__PROBLEM REQUIREMENTS__.
Reproduce from the records below, with no pictures, exactly the lines between the one containing "Task: Click the UGREEN" and the one containing "Toggle the RadioTimesDataService checkbox on", inclusive.

__MATERIAL FOR THIS EXERCISE__.
BEGIN

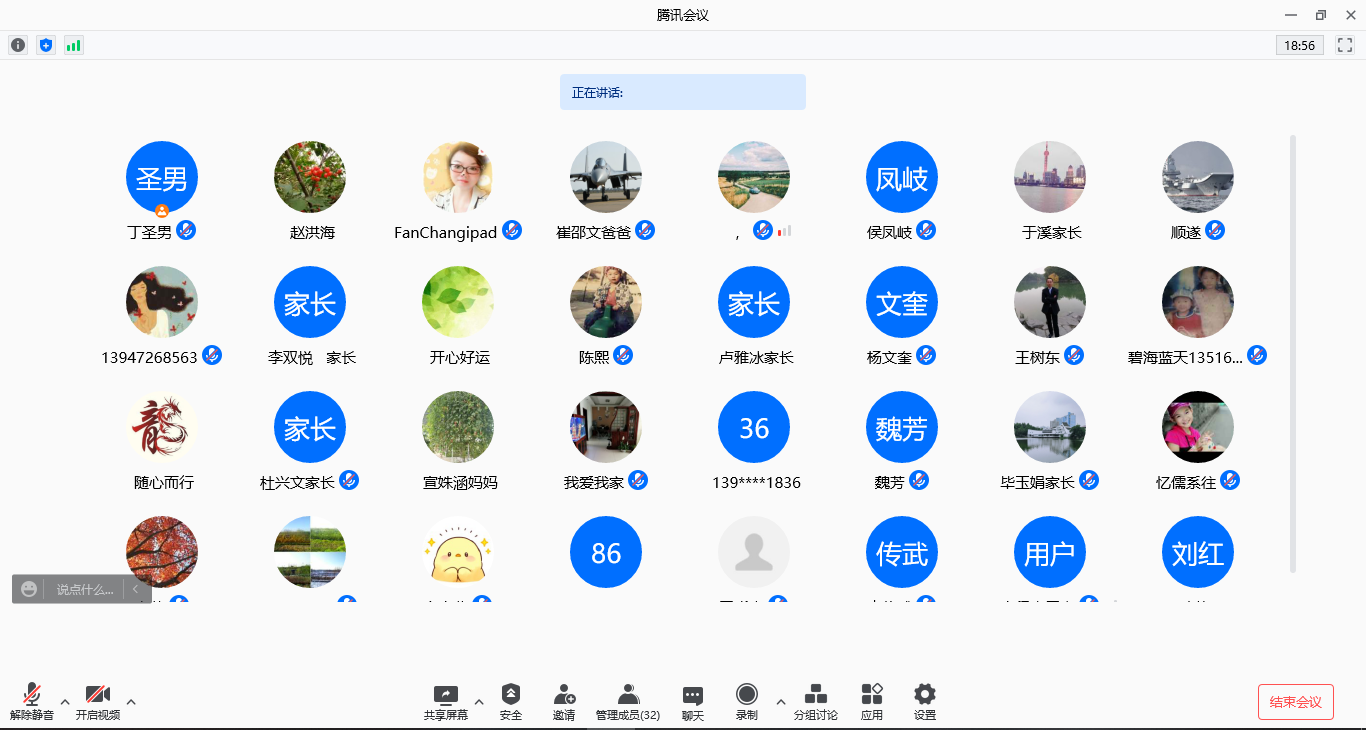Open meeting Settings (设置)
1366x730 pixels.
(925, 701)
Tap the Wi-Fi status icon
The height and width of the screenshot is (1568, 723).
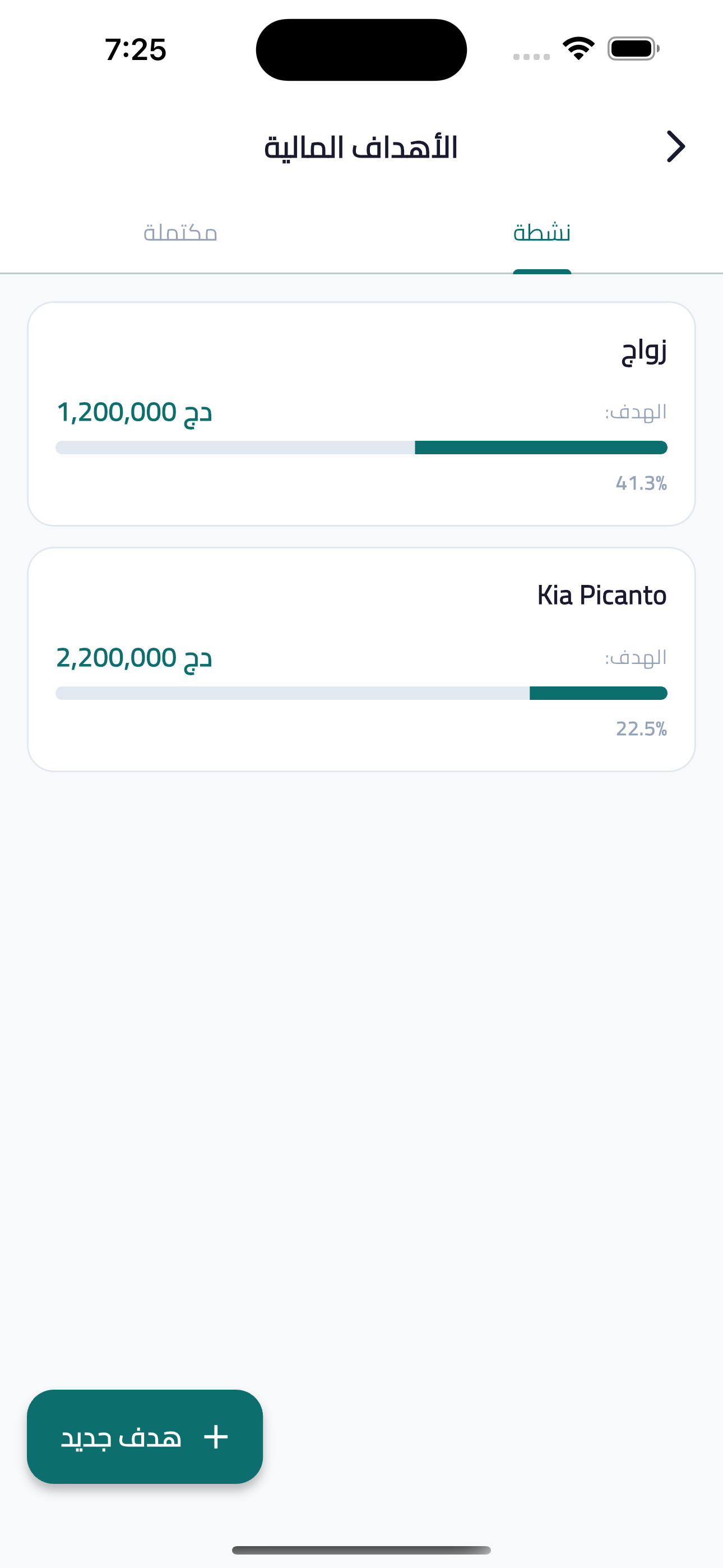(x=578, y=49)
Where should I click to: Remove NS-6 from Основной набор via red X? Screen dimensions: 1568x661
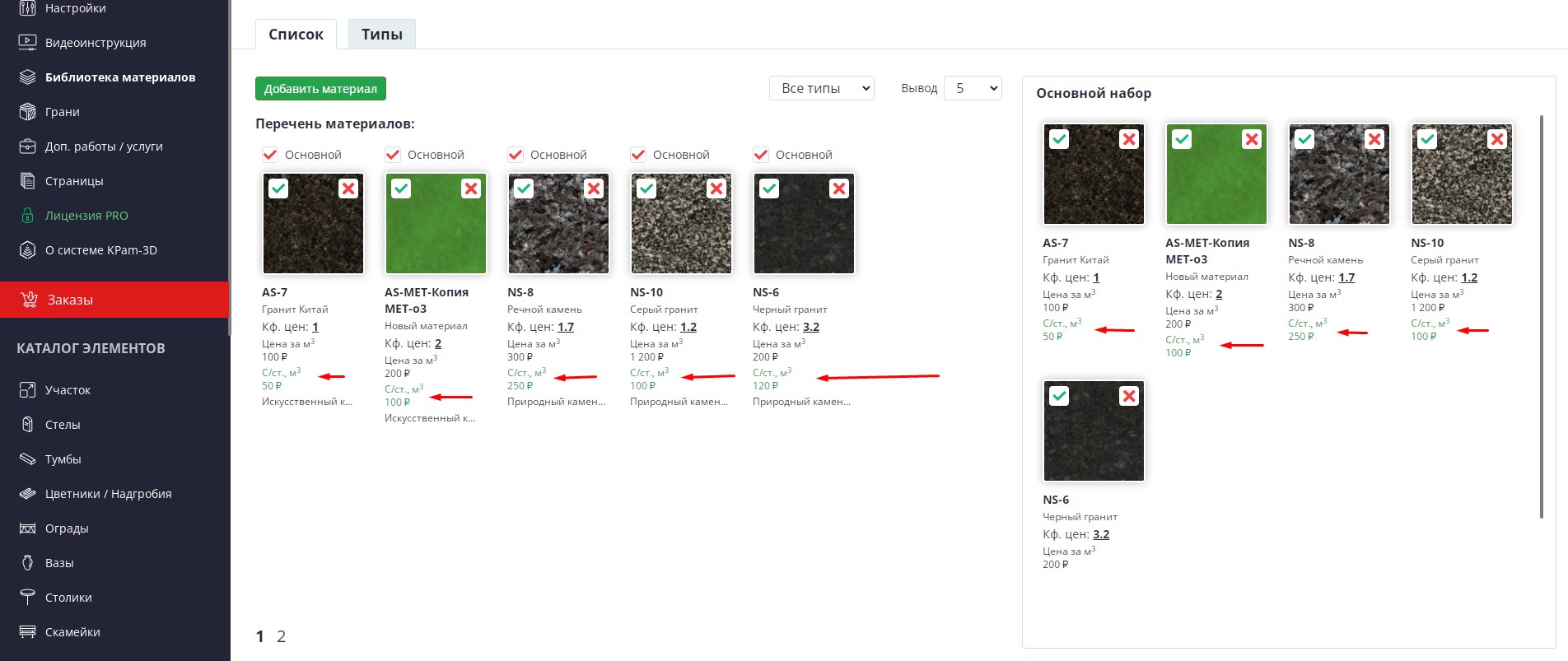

END
BEGIN

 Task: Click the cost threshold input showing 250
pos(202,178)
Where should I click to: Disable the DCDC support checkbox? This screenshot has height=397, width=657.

END
BEGIN

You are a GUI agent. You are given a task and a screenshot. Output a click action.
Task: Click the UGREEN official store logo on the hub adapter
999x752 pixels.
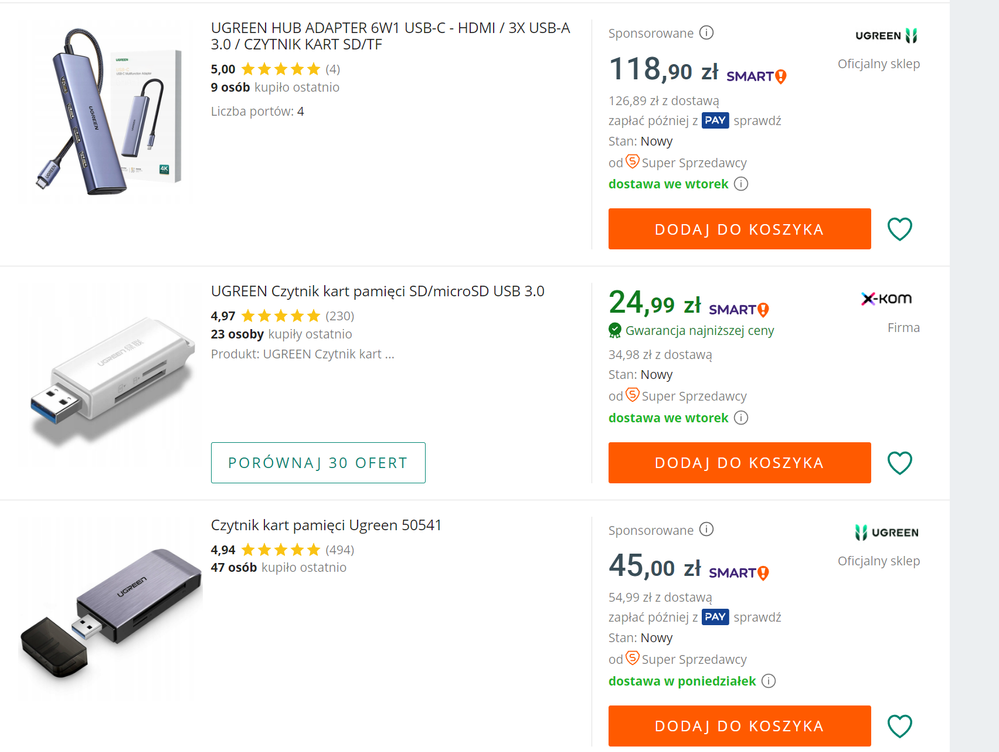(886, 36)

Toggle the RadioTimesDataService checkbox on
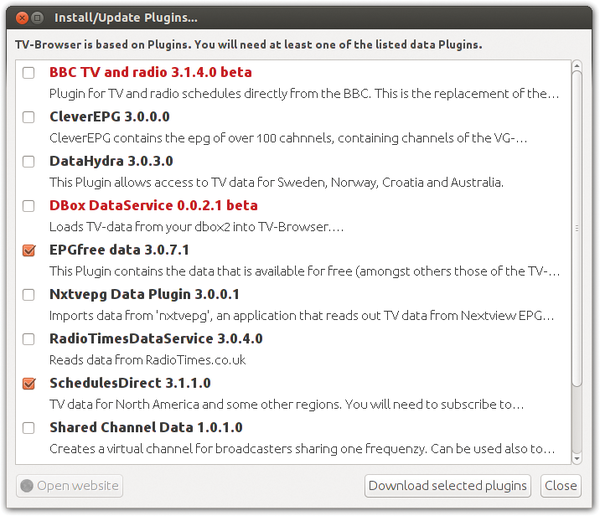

END

__ANSWER TO THE EXERCISE__.
Task: Click the UGREEN official store logo on the hub adapter
999x752 pixels.
(886, 36)

Toggle the RadioTimesDataService checkbox on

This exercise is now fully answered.